His Physiological Studies
The relationship between combustion and respiration had long been recognized from the essential role which air played in both processes. Lavoisier was almost obliged, therefore, to extend his new theory of combustion to include the area of respiration physiology. His first memoirs on this topic were read to the Academy of Sciences in 1777, but his most significant contribution to this field was made in the winter of 1782/1783 in association with Laplace. The result of this work was published in a famous memoir, "On Heat." Lavoisier and Laplace designed an ice calorimeter apparatus for measuring the amount of heat given off during combustion or respiration. By measuring the quantity of carbon dioxide and heat produced by confining a live guinea pig in this apparatus, and by comparing the amount of heat produced when sufficient carbon was burned in the ice calorimeter to produce the same amount of carbon dioxide as that which the guinea pig exhaled, they concluded that respiration was in fact a slow combustion process. This continuous slow combustion, which they supposed took place in the lungs, enabled the living animal to maintain its body temperature above that of its surroundings, thus accounting for the puzzling phenomenon of animal heat.
Lavoisier continued these respiration experiments in 1789-1790 in cooperation with Armand Seguin. They designed an ambitious set of experiments to study the whole process of body metabolism and respiration using Seguin as a human guinea pig in the experiments. Their work was only partially completed and published because of the disruption of the Revolution; but Lavoisier's pioneering work in this field served to inspire similar research on physiological processes for generations to come.

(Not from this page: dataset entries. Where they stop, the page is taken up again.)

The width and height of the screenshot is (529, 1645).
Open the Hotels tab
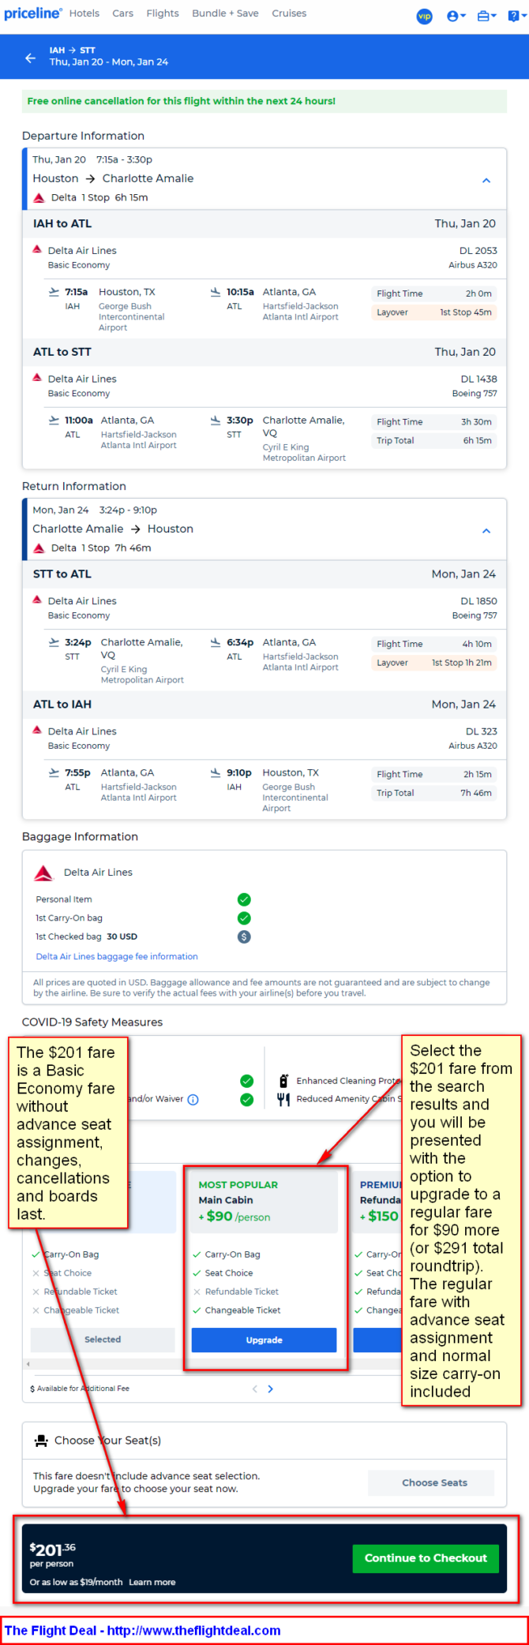[84, 13]
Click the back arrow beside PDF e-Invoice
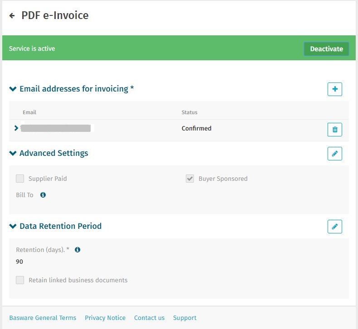 tap(12, 16)
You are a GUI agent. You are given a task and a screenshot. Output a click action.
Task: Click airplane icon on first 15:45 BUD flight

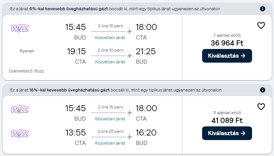tap(129, 32)
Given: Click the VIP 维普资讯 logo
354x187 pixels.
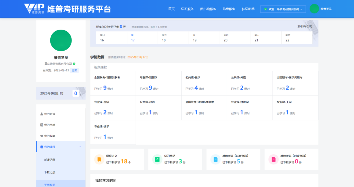Looking at the screenshot, I should pyautogui.click(x=34, y=9).
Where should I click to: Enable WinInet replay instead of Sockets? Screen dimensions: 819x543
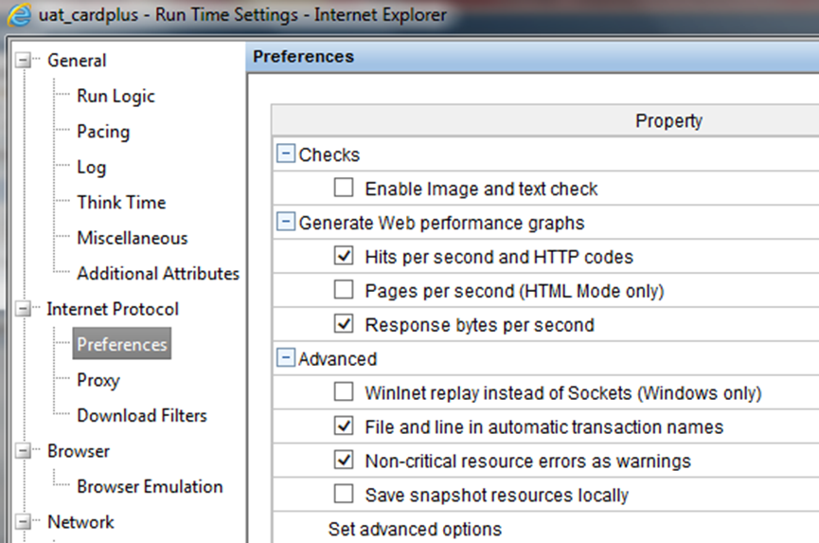pyautogui.click(x=343, y=391)
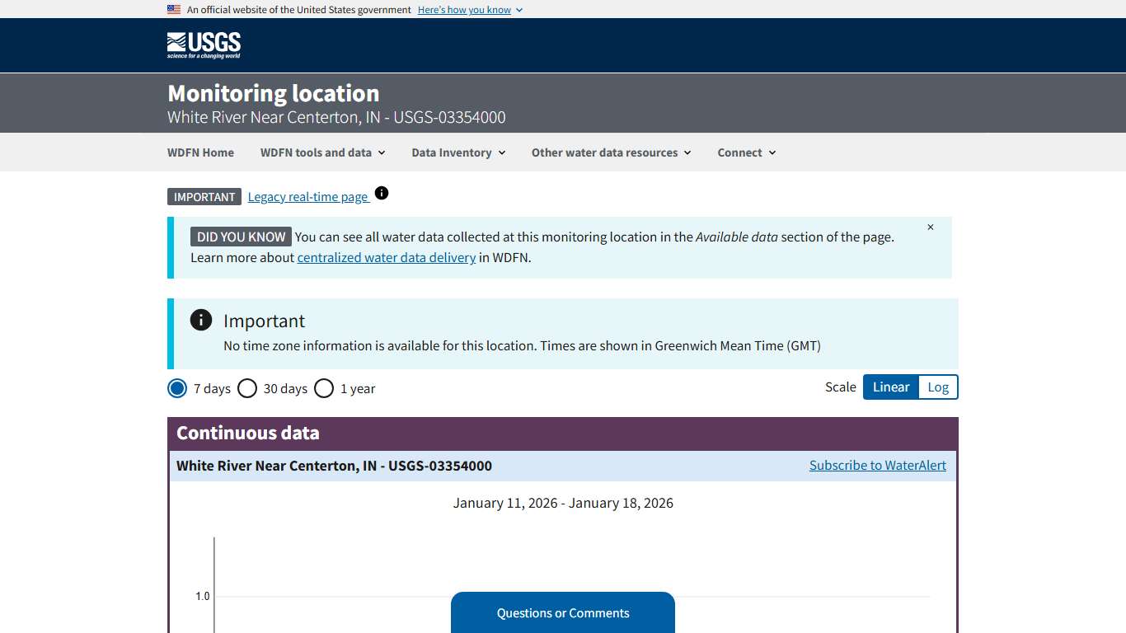Select the 7 days radio button
This screenshot has height=633, width=1126.
click(177, 388)
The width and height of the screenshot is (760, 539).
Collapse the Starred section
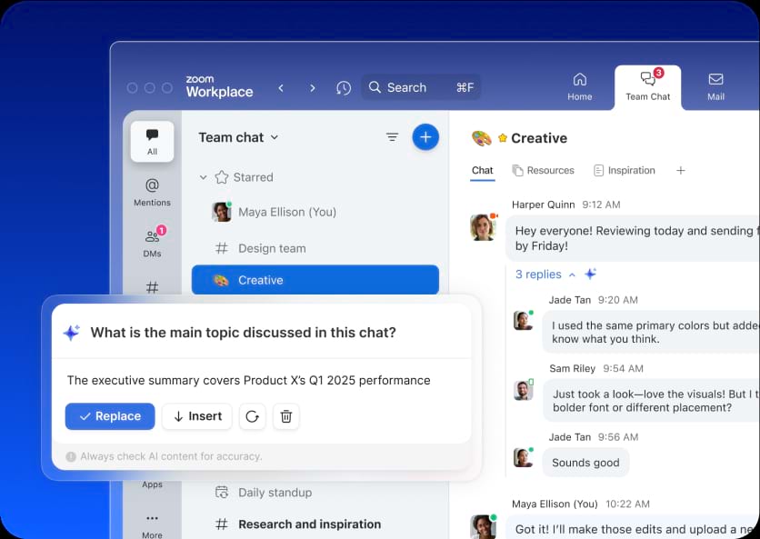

As the Revolution gained momentum from 1789 on, Lavoisier's world inexorably collapsed around him. Attacks mounted on the Tax Farm, and it was eventually suppressed in 1791. In 1792 Lavoisier was forced to resign from his post on the Gunpowder Commission and to move from his house and laboratory at the Royal Arsenal. On Aug. 8, 1793, all the learned societies, including the Academy of Sciences, were suppressed.
It is difficult to assess Lavoisier's own attitude to the political turmoil. Like so many intellectual liberals, he felt that the Old Regime could be reformed from the inside if only reason and moderation prevailed. Characteristically, one of his last major works was a proposal to the National Convention for the reform of French education. He tried to remain aloof from the political cockpit, no doubt fearful and uncomprehending of the violence he saw therein. However, on Nov. 24, 1793, the arrest of all the former tax gatherers was ordered. They were formally brought to trial on May 8, 1794, and convicted with summary justice of having plundered the people and the treasury of France, of having adulterated the nation's tobacco with water, and of having supplied the enemies of France with huge sums of money from the national treasury. Lavoisier, along with 27 of his former colleagues, was guillotined on the same day.
Further Reading on Antoine Laurent Lavoisier
The best source for a study of Lavoisier is the translation of his Traité elémentaire de chimie, printed as Elements of Chemistry with an introduction by Douglas McKie, in 1965. The most comprehensive biography of Lavoisier in English is Douglas McKie, Antoine Lavoisier: Scientist, Economist, Social Reformer (1952). Henry Guerlac, Lavoisier: The Crucial Years (1961), deals with the factors which led Lavoisier to study the combustion problem. See also Sidney J. French, Torch and Crucible: The Life and Death of Antoine Lavoisier (1941). James Bryant Conant, ed., The Overthrow of the Phlogiston Theory (1955), is a clear and valuable study of this aspect of the chemical revolution.